WORK REQUIRED:
Find the line containing "Task: Click the Quantité cell showing 50" in the material below, then please transcribe it and each line after it exactly, without the pictures.

MATERIAL TO PROCESS:
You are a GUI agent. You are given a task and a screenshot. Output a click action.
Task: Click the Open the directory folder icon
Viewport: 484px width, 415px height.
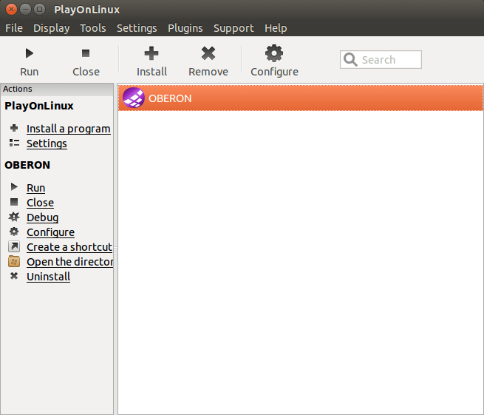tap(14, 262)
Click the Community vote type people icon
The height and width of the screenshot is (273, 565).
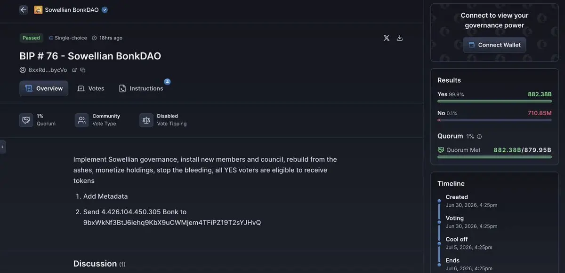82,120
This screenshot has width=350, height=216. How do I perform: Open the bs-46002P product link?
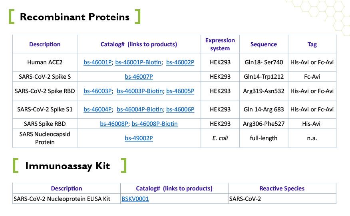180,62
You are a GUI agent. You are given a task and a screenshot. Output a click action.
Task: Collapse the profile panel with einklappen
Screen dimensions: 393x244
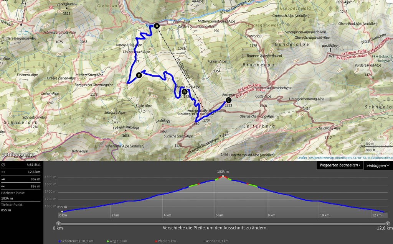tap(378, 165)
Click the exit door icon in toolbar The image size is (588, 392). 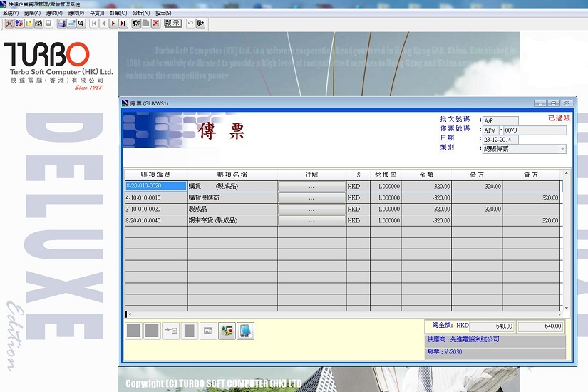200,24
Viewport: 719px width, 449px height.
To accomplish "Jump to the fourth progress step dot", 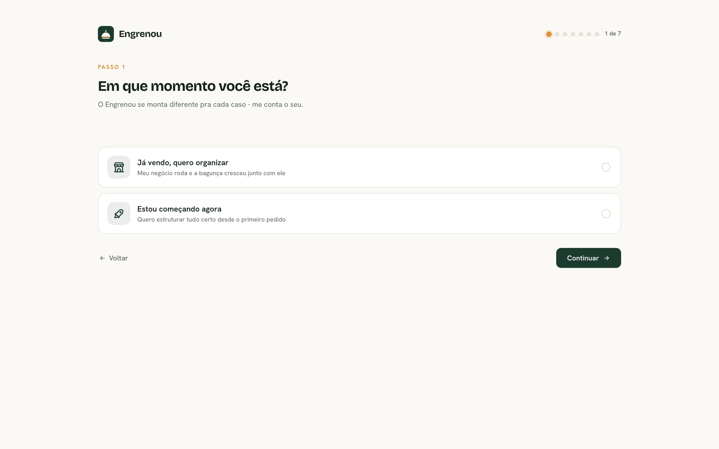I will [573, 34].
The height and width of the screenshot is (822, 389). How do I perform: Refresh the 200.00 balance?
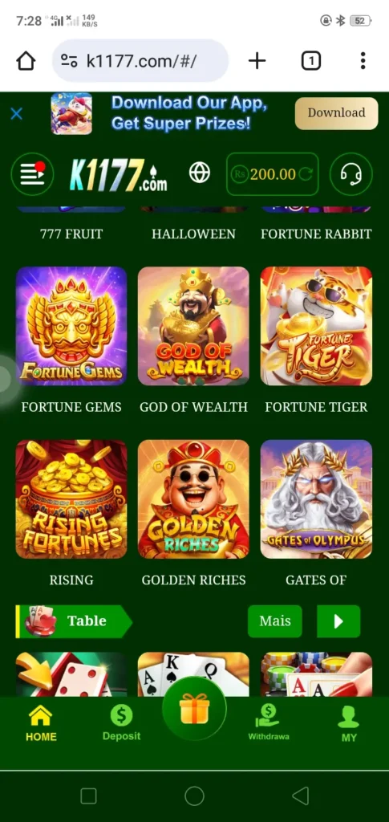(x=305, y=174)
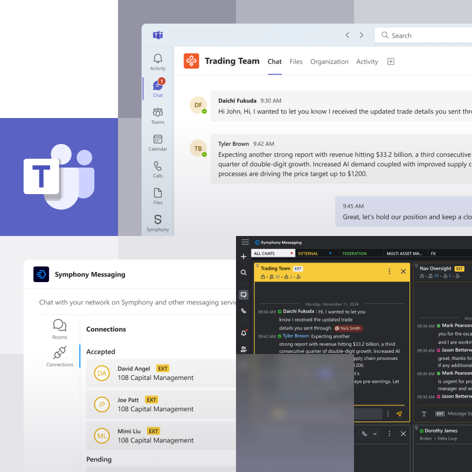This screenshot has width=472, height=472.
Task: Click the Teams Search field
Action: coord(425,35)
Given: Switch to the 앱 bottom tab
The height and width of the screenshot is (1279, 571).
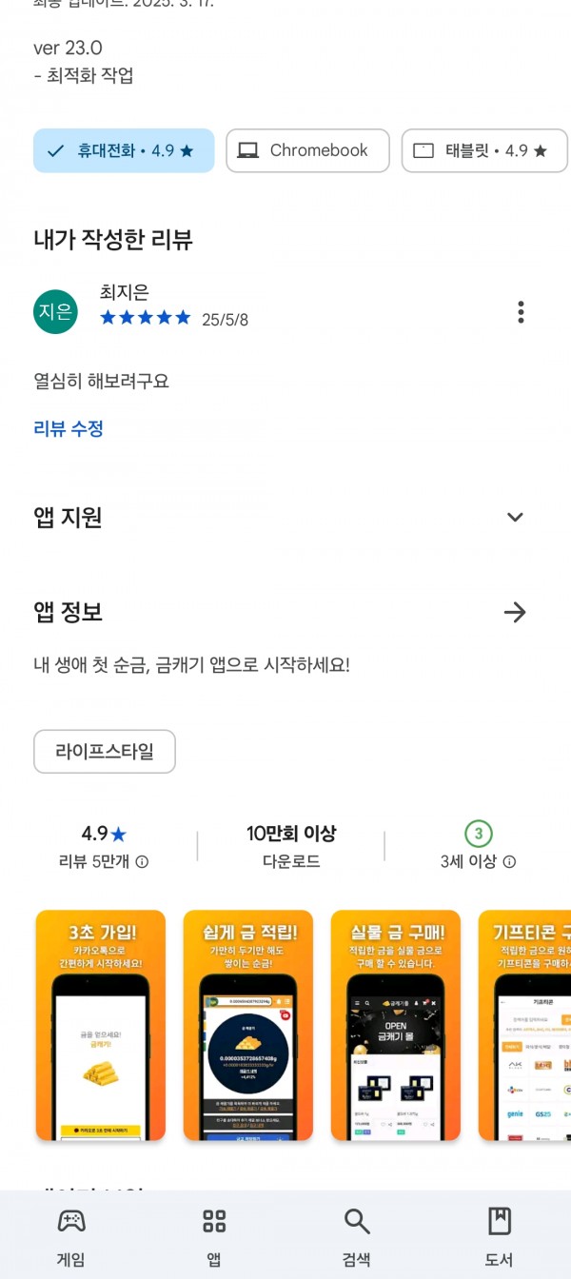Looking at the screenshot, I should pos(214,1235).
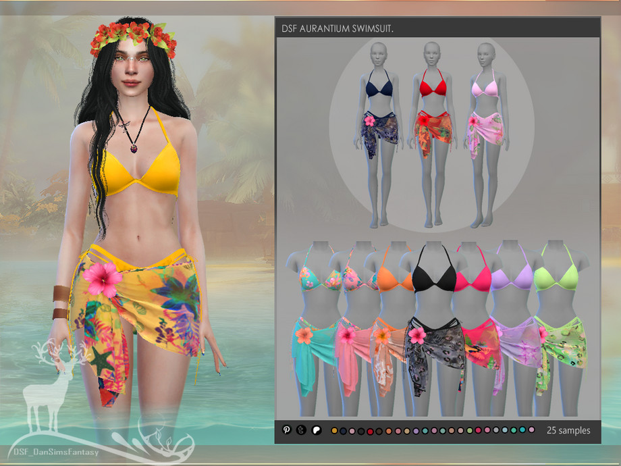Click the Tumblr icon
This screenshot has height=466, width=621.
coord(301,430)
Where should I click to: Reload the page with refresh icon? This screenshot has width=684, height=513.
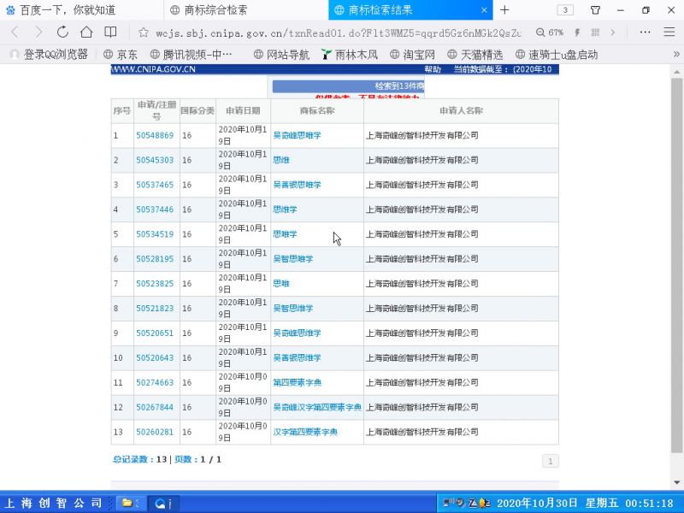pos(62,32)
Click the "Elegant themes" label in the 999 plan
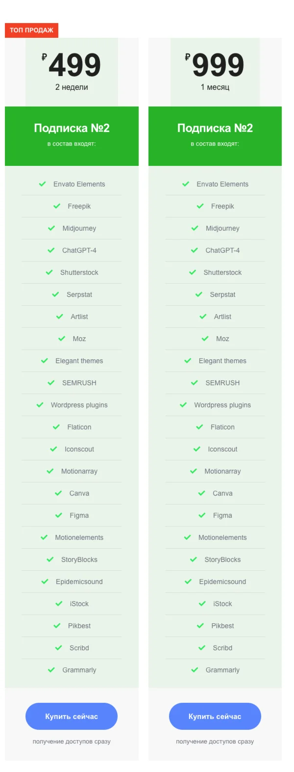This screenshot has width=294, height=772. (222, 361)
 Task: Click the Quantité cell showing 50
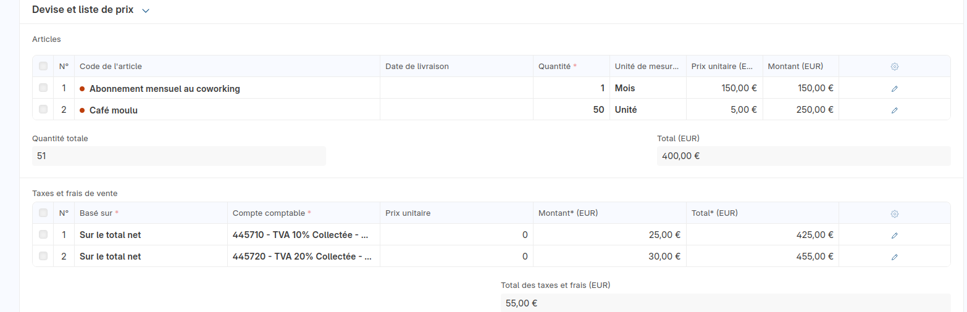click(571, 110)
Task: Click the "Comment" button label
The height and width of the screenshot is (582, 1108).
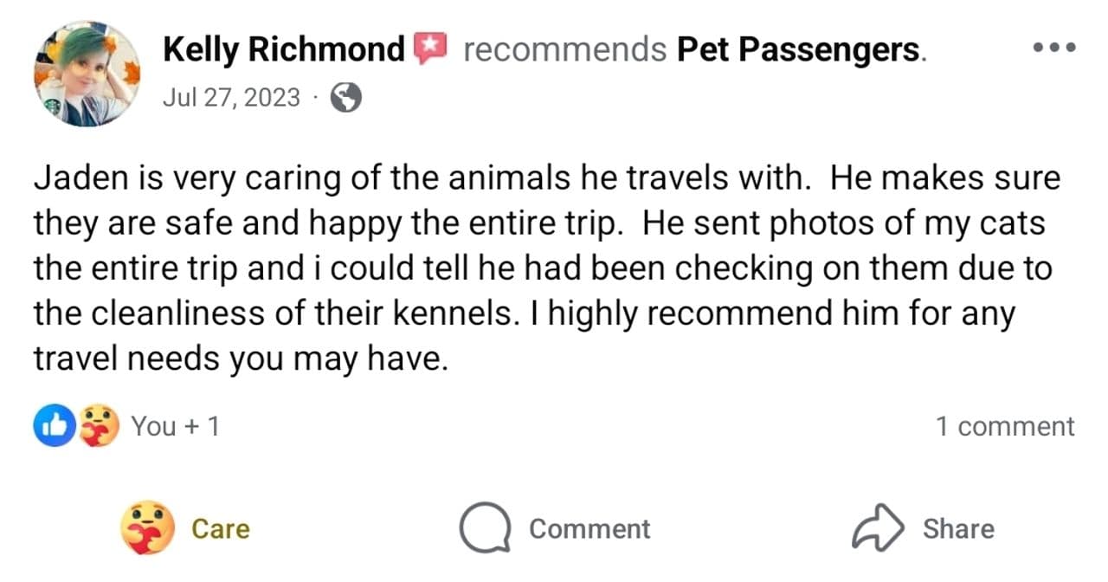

OUTPUT OF THE EXERCISE:
 Task: Click the Quantité cell showing 50
click(571, 110)
Task: Click the "Comment" button label
The height and width of the screenshot is (582, 1108).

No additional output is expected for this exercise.